*ASSIGNED TASK:* Print all of the records below again without a single difference.

[[ DATA FOR THIS TASK, beginning ]]

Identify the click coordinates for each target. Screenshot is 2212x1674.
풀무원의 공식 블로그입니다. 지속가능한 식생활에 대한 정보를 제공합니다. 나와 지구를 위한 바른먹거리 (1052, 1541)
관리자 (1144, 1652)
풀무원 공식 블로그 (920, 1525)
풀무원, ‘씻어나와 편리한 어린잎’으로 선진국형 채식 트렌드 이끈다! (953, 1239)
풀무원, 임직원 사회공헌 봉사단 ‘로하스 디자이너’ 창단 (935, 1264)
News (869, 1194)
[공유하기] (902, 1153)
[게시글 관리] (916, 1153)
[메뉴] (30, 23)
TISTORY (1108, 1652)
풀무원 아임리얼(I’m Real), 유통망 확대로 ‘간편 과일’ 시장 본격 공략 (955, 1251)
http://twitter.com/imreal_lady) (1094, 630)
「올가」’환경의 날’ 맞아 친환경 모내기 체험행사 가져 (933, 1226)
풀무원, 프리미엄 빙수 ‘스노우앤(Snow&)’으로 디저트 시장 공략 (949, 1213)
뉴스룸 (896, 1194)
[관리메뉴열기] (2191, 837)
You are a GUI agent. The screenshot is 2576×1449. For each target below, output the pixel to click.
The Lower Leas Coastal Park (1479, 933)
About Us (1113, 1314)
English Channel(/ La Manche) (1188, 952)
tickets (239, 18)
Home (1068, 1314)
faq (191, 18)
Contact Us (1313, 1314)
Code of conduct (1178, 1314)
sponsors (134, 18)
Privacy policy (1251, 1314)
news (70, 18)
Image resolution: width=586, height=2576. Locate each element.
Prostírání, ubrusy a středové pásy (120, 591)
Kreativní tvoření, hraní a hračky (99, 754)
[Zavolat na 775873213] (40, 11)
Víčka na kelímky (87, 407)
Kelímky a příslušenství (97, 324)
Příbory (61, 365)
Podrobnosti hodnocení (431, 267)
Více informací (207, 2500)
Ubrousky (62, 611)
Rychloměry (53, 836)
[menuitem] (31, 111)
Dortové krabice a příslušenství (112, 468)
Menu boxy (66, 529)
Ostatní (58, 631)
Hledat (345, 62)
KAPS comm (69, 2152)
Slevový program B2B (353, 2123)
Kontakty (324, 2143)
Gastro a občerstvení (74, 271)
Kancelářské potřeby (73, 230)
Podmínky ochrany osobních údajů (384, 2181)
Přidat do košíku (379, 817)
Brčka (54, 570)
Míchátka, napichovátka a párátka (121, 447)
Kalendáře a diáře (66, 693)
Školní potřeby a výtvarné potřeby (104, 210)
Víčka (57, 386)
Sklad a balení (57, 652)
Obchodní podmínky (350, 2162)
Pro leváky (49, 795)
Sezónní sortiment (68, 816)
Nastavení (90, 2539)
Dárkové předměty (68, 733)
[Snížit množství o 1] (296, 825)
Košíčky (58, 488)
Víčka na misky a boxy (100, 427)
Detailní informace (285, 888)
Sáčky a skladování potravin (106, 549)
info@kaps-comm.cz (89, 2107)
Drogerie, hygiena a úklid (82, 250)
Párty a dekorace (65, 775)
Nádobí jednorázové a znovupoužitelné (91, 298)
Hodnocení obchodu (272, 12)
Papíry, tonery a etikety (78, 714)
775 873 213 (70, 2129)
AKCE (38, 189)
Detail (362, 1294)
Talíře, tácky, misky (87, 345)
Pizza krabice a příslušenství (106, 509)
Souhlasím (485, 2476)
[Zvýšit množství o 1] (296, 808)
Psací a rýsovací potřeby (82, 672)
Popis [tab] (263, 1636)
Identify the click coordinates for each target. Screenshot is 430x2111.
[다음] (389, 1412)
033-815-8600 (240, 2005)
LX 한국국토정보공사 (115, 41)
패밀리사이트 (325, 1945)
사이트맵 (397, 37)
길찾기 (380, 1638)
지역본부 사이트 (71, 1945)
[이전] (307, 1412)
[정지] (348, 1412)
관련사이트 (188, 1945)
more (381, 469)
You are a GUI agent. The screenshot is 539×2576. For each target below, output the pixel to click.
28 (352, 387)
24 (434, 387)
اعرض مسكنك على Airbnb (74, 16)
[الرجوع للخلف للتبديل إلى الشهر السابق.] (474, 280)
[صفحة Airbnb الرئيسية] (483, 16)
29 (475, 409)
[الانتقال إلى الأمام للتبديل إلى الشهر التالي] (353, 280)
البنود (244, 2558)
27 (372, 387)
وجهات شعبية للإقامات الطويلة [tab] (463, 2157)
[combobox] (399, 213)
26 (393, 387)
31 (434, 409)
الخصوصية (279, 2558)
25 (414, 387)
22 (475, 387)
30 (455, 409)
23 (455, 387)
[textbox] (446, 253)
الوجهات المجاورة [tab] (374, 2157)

[[ DATA FOR THIS TASK, end ]]

*WRITTEN SOLUTION:*
Identify the click coordinates for each target. Screenshot is 2212x1674.
풀무원의 공식 블로그입니다. 지속가능한 식생활에 대한 정보를 제공합니다. 나와 지구를 위한 바른먹거리 (1052, 1541)
관리자 (1144, 1652)
풀무원 공식 블로그 (920, 1525)
풀무원, ‘씻어나와 편리한 어린잎’으로 선진국형 채식 트렌드 이끈다! (953, 1239)
풀무원, 임직원 사회공헌 봉사단 ‘로하스 디자이너’ 창단 (935, 1264)
News (869, 1194)
[공유하기] (902, 1153)
[게시글 관리] (916, 1153)
[메뉴] (30, 23)
TISTORY (1108, 1652)
풀무원 아임리얼(I’m Real), 유통망 확대로 ‘간편 과일’ 시장 본격 공략 (955, 1251)
http://twitter.com/imreal_lady) (1094, 630)
「올가」’환경의 날’ 맞아 친환경 모내기 체험행사 가져 (933, 1226)
풀무원, 프리미엄 빙수 ‘스노우앤(Snow&)’으로 디저트 시장 공략 (949, 1213)
뉴스룸 (896, 1194)
[관리메뉴열기] (2191, 837)
You are a GUI agent. The screenshot is 2576×1449. For each target below, output the pixel to click.
The Lower Leas Coastal Park (1479, 933)
About Us (1113, 1314)
English Channel(/ La Manche) (1188, 952)
tickets (239, 18)
Home (1068, 1314)
faq (191, 18)
Contact Us (1313, 1314)
Code of conduct (1178, 1314)
sponsors (134, 18)
Privacy policy (1251, 1314)
news (70, 18)
Image resolution: width=586, height=2576. Locate each element.
Prostírání, ubrusy a středové pásy (120, 591)
Kreativní tvoření, hraní a hračky (99, 754)
[Zavolat na 775873213] (40, 11)
Víčka na kelímky (87, 407)
Kelímky a příslušenství (97, 324)
Příbory (61, 365)
Podrobnosti hodnocení (431, 267)
Více informací (207, 2500)
Ubrousky (62, 611)
Rychloměry (53, 836)
[menuitem] (31, 111)
Dortové krabice a příslušenství (112, 468)
Menu boxy (66, 529)
Ostatní (58, 631)
Hledat (345, 62)
KAPS comm (69, 2152)
Slevový program B2B (353, 2123)
Kontakty (324, 2143)
Gastro a občerstvení (74, 271)
Kancelářské potřeby (73, 230)
Podmínky ochrany osobních údajů (384, 2181)
Přidat do košíku (379, 817)
Brčka (54, 570)
Míchátka, napichovátka a párátka (121, 447)
Kalendáře a diáře (66, 693)
Školní potřeby a výtvarné potřeby (104, 210)
Víčka (57, 386)
Sklad a balení (57, 652)
Obchodní podmínky (350, 2162)
Pro leváky (49, 795)
Sezónní sortiment (68, 816)
Nastavení (90, 2539)
Dárkové předměty (68, 733)
[Snížit množství o 1] (296, 825)
Košíčky (58, 488)
Víčka na misky a boxy (100, 427)
Detailní informace (285, 888)
Sáčky a skladování potravin (106, 549)
info@kaps-comm.cz (89, 2107)
Drogerie, hygiena a úklid (82, 250)
Párty a dekorace (65, 775)
Nádobí jednorázové a znovupoužitelné (91, 298)
Hodnocení obchodu (272, 12)
Papíry, tonery a etikety (78, 714)
775 873 213 (70, 2129)
AKCE (38, 189)
Detail (362, 1294)
Talíře, tácky, misky (87, 345)
Pizza krabice a příslušenství (106, 509)
Souhlasím (485, 2476)
[Zvýšit množství o 1] (296, 808)
Psací a rýsovací potřeby (82, 672)
Popis [tab] (263, 1636)
Identify the click coordinates for each target. Screenshot is 430x2111.
[다음] (389, 1412)
033-815-8600 (240, 2005)
LX 한국국토정보공사 (115, 41)
패밀리사이트 (325, 1945)
사이트맵 (397, 37)
길찾기 (380, 1638)
지역본부 사이트 (71, 1945)
[이전] (307, 1412)
[정지] (348, 1412)
관련사이트 (188, 1945)
more (381, 469)
You are a GUI agent. The screenshot is 539×2576. For each target below, output the pixel to click.
28 (352, 387)
24 (434, 387)
اعرض مسكنك على Airbnb (74, 16)
[الرجوع للخلف للتبديل إلى الشهر السابق.] (474, 280)
[صفحة Airbnb الرئيسية] (483, 16)
29 (475, 409)
[الانتقال إلى الأمام للتبديل إلى الشهر التالي] (353, 280)
البنود (244, 2558)
27 (372, 387)
وجهات شعبية للإقامات الطويلة [tab] (463, 2157)
[combobox] (399, 213)
26 (393, 387)
31 (434, 409)
الخصوصية (279, 2558)
25 (414, 387)
22 (475, 387)
30 (455, 409)
23 (455, 387)
[textbox] (446, 253)
الوجهات المجاورة [tab] (374, 2157)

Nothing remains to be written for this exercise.